8.2.7. Example: Stable Diffusion

Stable Diffusion is a text-to-image generative model that synthesizes images by gradually denoising latent representations conditioned on a text prompt. This example shows how to prepare a dataset, fine-tune a Stable Diffusion model, and run inference with MLSDK on MN-Core2 or PFVM.

The example uses Caltech 256 as a lightweight demonstration dataset and CompVis/stable-diffusion-v1-4 as the base model. The training example fine-tunes the UNet component by default and stores the resulting model in Diffusers-compatible format so that it can be reused for later inference.

The source code for this example is located at /opt/pfn/pfcomp/codegen/MLSDK/examples/stable_diffusion.

Note

The model used in this training and evaluation workflow is CompVis/stable-diffusion-v1-4. Its license is CreativeML Open RAIL-M. This example includes logic to download the model automatically when needed.

Note

This example uses a modified version of Caltech 256 as its dataset. The dataset is distributed under CC BY 4.0. The specific modifications are described in Dataset Preparation.

This example is organized into three stages:

Dataset Preparation
Training
Inference

8.2.7.1. Dataset Preparation

The files preparation.sh and preparation.py convert the original Caltech 256 archive into the directory structure expected by the Hugging Face imagefolder dataset loader used by the training script.

preparation.sh performs the high-level orchestration:

Downloads the Caltech 256 archive if it is not already present under ${dataset_dir}
Extracts the archive into ${dataset_dir}/data/train
Invokes preparation.py when the dataset has not yet been converted

preparation.py then normalizes the extracted dataset into a format suitable for this example:

Renames each category directory by removing the numeric prefix included in the original Caltech 256 archive
Removes the -101 suffix from category names when present
Renames image files so that only the trailing filename portion remains
Deletes files that do not match the expected naming pattern
Generates a metadata.csv file inside each category directory

Each generated metadata.csv contains the columns file_name and caption. The caption is set to the category name, so the dataset becomes directly usable for text-to-image fine-tuning. For example, all images in the airplanes directory receive the caption airplanes.

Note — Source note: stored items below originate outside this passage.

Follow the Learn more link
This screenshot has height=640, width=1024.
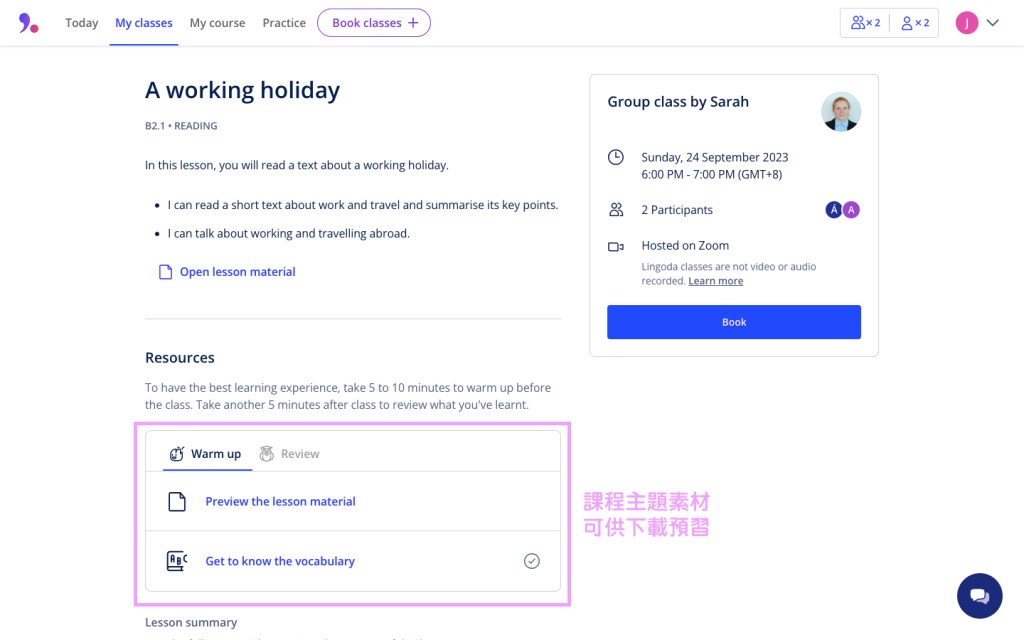coord(715,281)
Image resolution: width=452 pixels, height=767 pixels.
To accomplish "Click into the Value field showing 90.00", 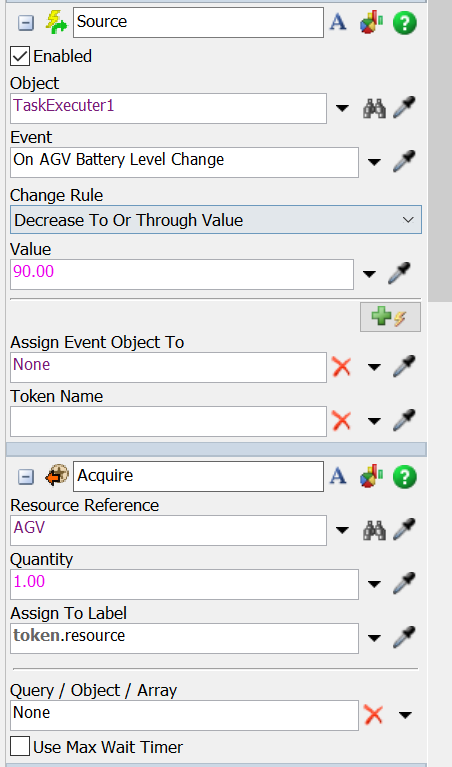I will 181,274.
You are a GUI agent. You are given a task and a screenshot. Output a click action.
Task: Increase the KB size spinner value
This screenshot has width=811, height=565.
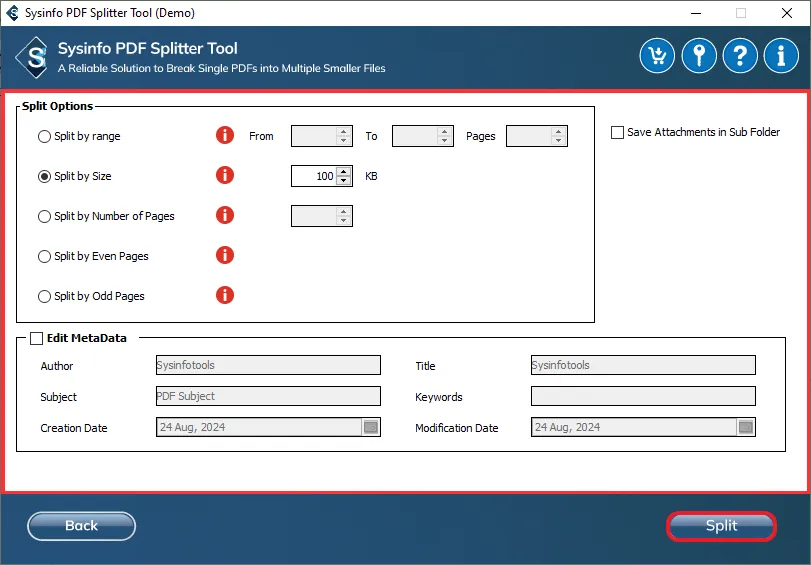[x=344, y=171]
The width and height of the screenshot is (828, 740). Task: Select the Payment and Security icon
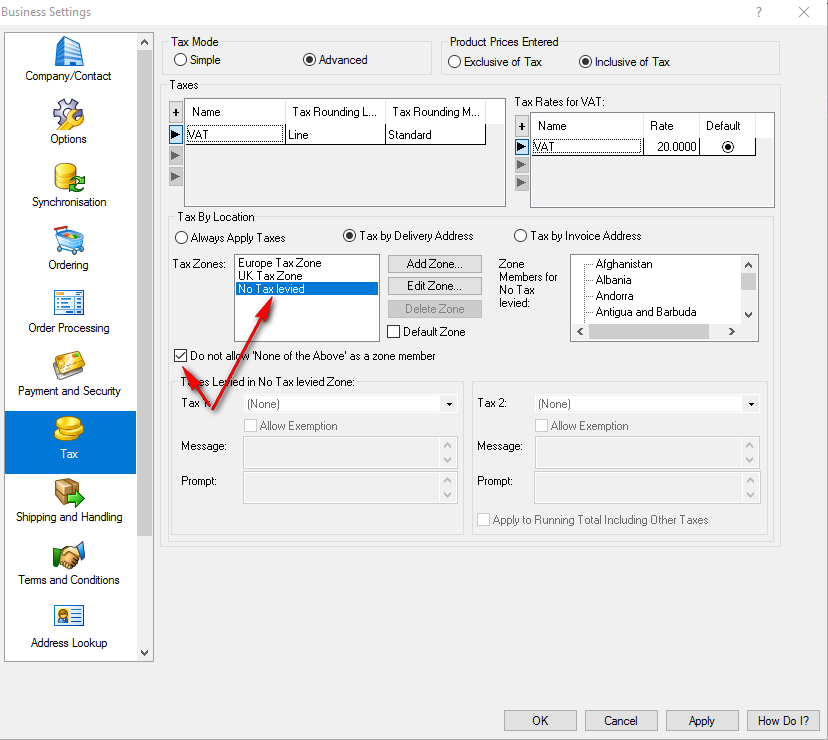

If --target_folders is specified, only the listed categories are kept and all other extracted categories are removed during preprocessing. This is useful when you want to reduce preparation time or train on a smaller subset of classes.

8.2.7.1.1. Usage

$ cd /opt/pfn/pfcomp/codegen/MLSDK/examples/stable_diffusion
$ dataset_dir=/path/to/dataset ./preparation.sh [--target_folders [FOLDER_NAMES]]

Parameters:

dataset_dir: Directory used to store both the downloaded archive and the prepared dataset. After preparation, the training images are placed under /path/to/dataset/data/train.
target_folders: (Optional) Limits preparation to specific Caltech 256 object categories. For example, --target_folders airplanes mushroom prepares only those categories. If omitted, all categories are prepared. For valid names, refer to name_list.txt.

8.2.7.2. Training

stable_diffusion_training.sh prepares the execution environment and then launches stable_diffusion_training.py. The wrapper script creates or reuses a Python virtual environment, installs the example requirements, sets necessary environment variables, then invokes the training script with the provided command-line arguments.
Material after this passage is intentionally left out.